== Excerpted records ==

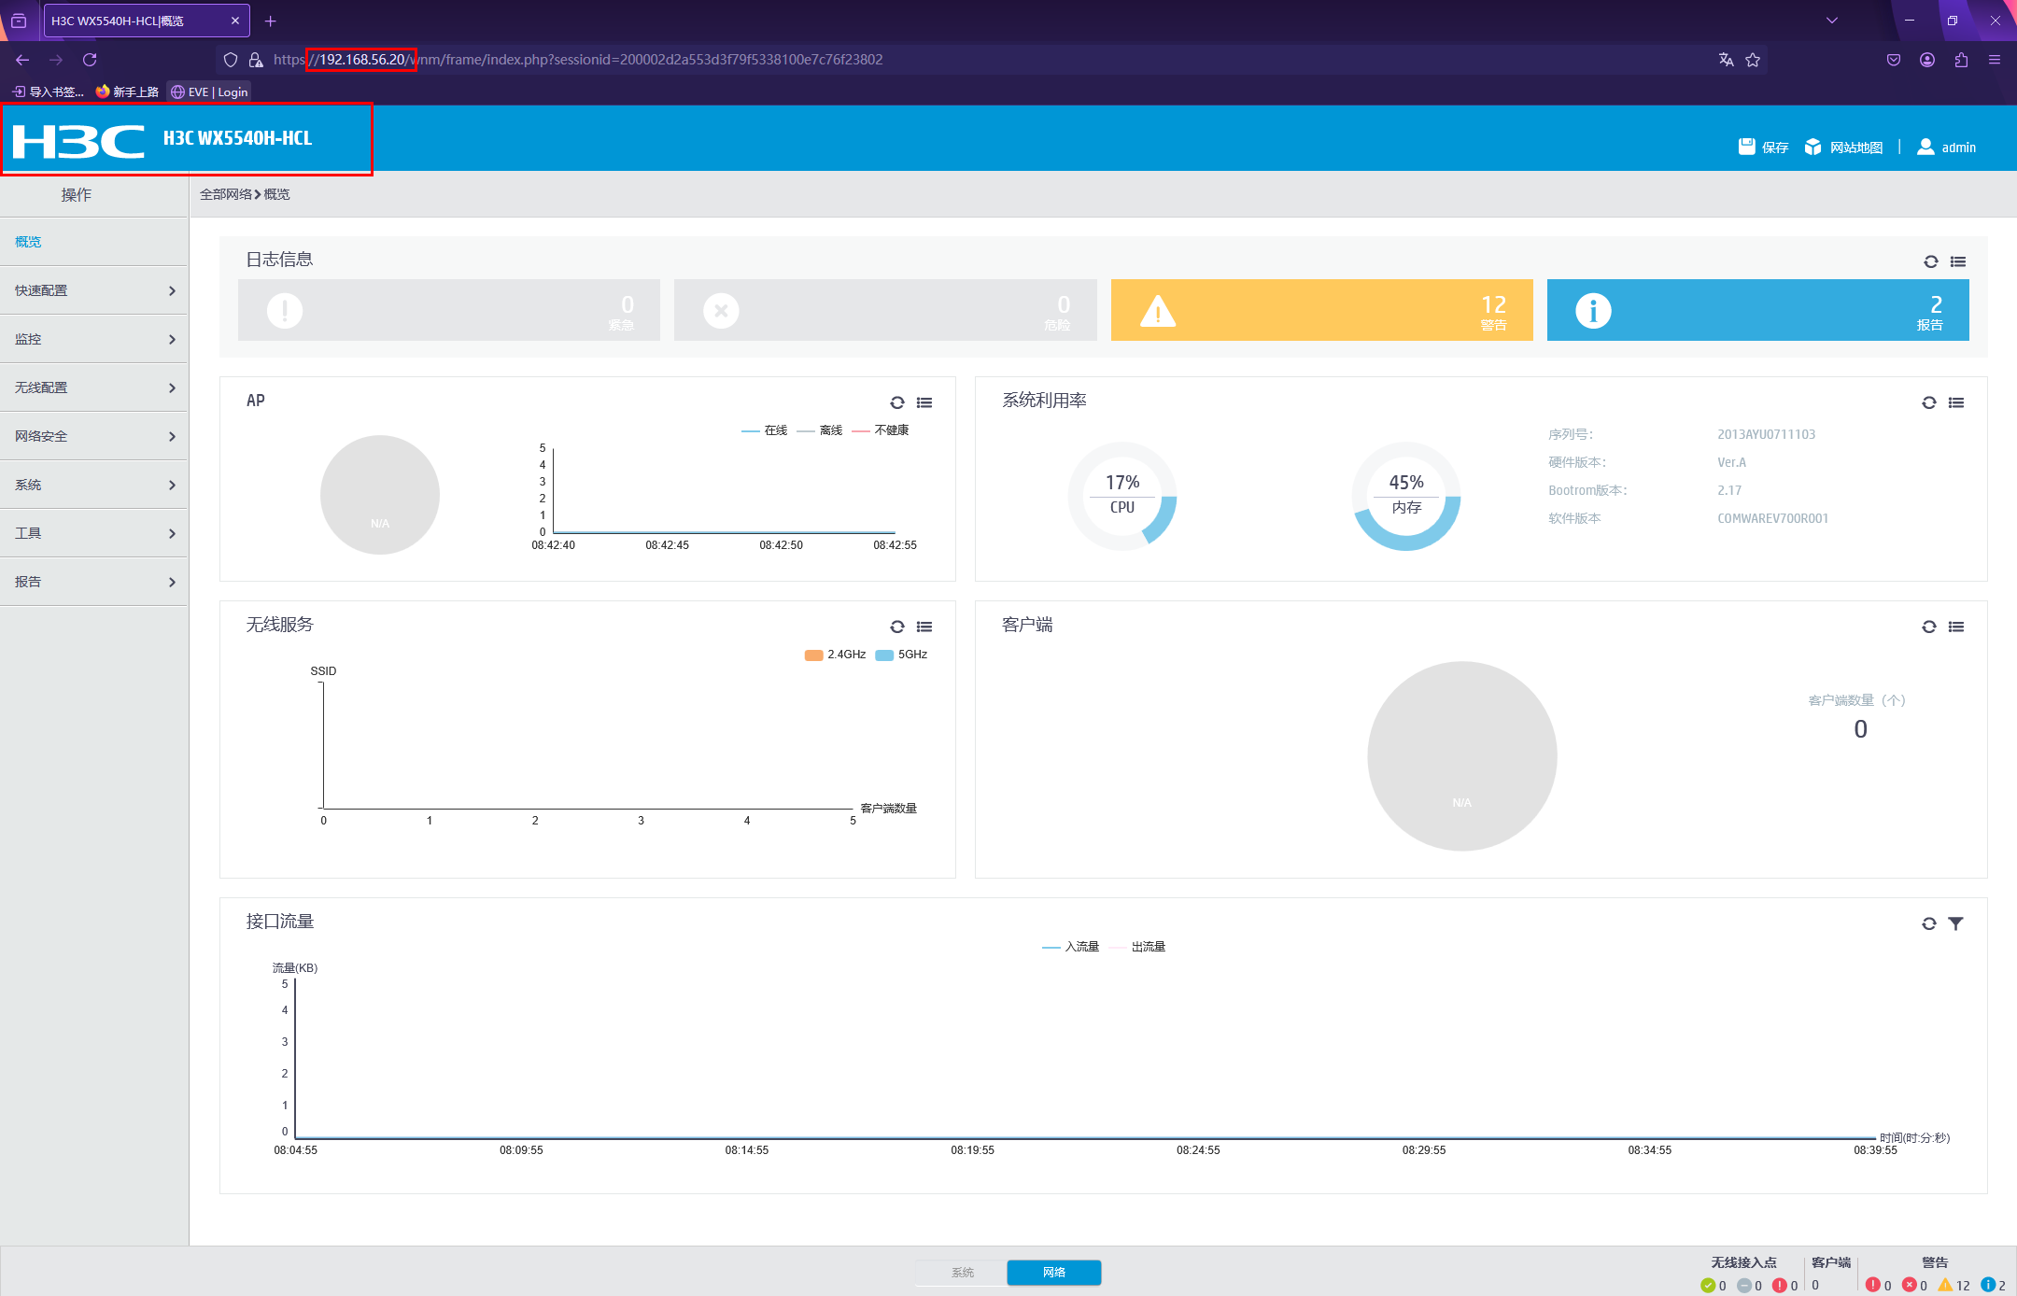Image resolution: width=2017 pixels, height=1296 pixels.
Task: Switch to the 系统 bottom tab
Action: 962,1273
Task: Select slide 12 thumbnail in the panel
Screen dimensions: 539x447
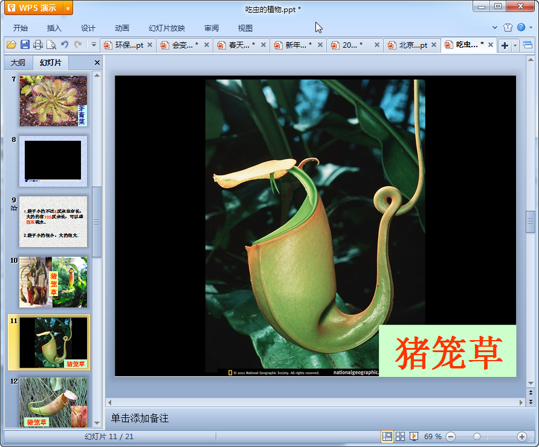Action: point(53,402)
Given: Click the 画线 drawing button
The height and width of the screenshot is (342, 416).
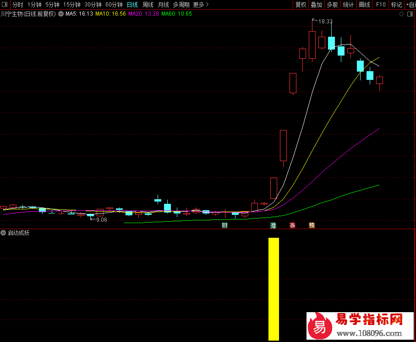Looking at the screenshot, I should 364,5.
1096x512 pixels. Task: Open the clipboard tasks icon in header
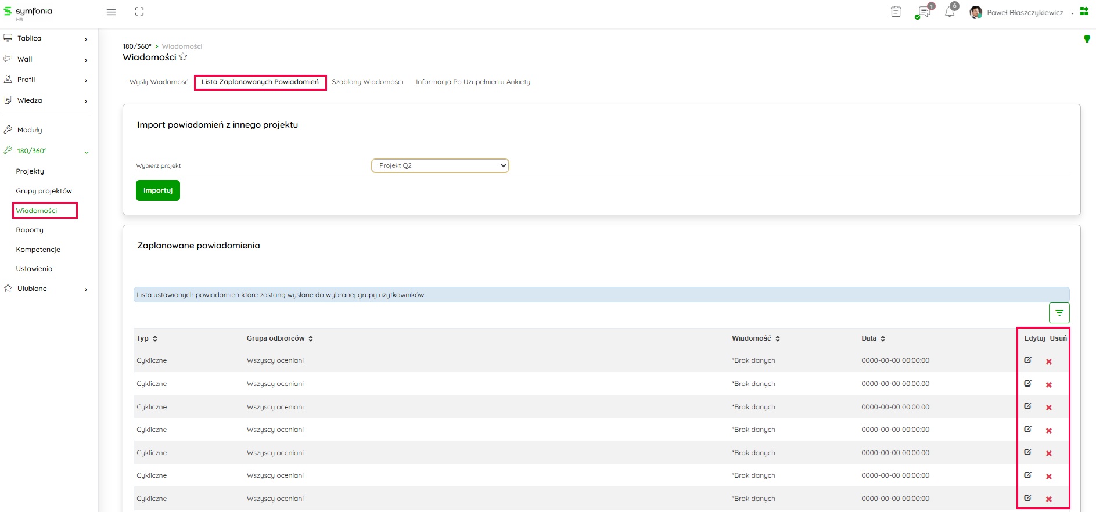pyautogui.click(x=896, y=12)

== Exercise objective ==
Exactly the lines from the one holding "The height and" through the last line of the entries must be set down, with nothing added and no pictures.

== Task answer ==
The height and width of the screenshot is (342, 416).
Looking at the screenshot, I should 364,5.
1096x512 pixels. Task: Open the clipboard tasks icon in header
pyautogui.click(x=896, y=12)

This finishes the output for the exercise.